Rewrite the rows from the line containing "Community Partners (79, 2423)" through the line containing "Return to shop (94, 447)", both included. Replace "Partners" with "Collaborators" and leave everything else unchanged.

[START OF Rows]

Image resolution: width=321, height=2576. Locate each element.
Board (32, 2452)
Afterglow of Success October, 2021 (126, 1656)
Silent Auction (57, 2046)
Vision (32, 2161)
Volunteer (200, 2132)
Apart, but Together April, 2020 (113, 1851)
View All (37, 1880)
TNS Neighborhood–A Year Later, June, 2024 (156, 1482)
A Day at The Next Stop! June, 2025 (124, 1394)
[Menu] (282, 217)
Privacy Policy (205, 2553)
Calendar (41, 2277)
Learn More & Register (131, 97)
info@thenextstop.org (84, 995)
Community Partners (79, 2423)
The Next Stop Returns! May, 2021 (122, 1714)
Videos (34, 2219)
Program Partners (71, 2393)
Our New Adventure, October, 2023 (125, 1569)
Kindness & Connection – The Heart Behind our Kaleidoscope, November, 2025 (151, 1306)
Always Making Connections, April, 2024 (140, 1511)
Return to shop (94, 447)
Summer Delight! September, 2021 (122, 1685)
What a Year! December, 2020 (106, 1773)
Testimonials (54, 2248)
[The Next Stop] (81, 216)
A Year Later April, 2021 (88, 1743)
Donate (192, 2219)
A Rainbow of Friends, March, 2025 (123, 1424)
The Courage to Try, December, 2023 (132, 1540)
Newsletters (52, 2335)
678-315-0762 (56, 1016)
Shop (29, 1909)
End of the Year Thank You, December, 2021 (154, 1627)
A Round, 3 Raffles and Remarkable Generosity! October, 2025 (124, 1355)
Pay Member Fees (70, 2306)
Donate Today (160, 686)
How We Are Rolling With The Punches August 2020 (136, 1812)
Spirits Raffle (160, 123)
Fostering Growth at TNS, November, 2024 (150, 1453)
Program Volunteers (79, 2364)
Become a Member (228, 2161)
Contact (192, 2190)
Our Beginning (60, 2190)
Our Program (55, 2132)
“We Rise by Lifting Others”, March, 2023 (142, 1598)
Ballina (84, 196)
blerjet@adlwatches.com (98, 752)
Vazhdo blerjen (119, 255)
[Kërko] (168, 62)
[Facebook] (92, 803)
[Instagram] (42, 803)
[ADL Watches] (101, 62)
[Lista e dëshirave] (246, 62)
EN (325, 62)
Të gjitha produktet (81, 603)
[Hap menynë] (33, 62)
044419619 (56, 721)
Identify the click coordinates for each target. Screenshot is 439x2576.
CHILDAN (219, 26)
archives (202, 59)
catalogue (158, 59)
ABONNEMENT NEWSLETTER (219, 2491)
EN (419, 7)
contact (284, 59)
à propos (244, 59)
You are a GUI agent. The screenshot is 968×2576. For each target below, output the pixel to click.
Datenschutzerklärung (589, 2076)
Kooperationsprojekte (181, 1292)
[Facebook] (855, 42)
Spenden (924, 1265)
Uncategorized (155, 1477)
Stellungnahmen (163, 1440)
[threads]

[END OF Rows]

__Expected answer__.
Community Collaborators (79, 2423)
The Next Stop Returns! May, 2021 (122, 1714)
Videos (34, 2219)
Program Collaborators (71, 2393)
Our New Adventure, October, 2023 (125, 1569)
Kindness & Connection – The Heart Behind our Kaleidoscope, November, 2025 (151, 1306)
Always Making Connections, April, 2024 (140, 1511)
Return to shop (94, 447)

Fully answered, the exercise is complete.